The main issue most people have with asdf is that it’s annoyingly slow. Not unusably so, but just enough that it’s irritating.

I identified [0] the source for much of it (sub-shells and pipes) and began a PR [1], but became bogged down with BATS testing, and then found mise / rtx, so kind of lost interest. Sorry. You can always implement these if you’d like.

[0]: https://github.com/asdf-vm/asdf/issues/290#issuecomment-1383...

[1]: https://github.com/asdf-vm/asdf/pull/1441

It's normal to build new stuff based on the experience we got from what came before. If you like asdf, use asdf, there's nothing wrong with using it, and there's nothing wrong with wanting something "better" (depending on what "better" means for the user)
> Just as one starts getting popular ...

asdf hasn't just started getting popular. It's been popular for a long time already. IIRC I started using it ~8 years ago (~2016). asdf has been around since 2014. I believe Mise (rtx) has been around for a couple of years already too.

Fair. Honestly, I hadn't heard of it until about a year ago, up until then I was using pyenv and rbenv independently.
Same here.
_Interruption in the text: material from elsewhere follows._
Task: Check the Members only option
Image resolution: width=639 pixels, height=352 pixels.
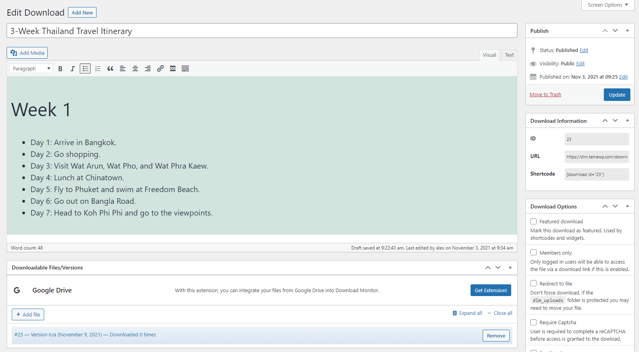Action: click(533, 253)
Never heard of it until a few months ago when I got back into Ruby on Rails after 12 years.

Also, contrary to the other comments in this chain I don't find it particularly slow..

You don’t have to stop using asdf if you like it.
I mean you can apply this argument to just about anything, it isn’t really unique to “this industry” or computing in general.

People will generally change taste and likes/dislikes every few years.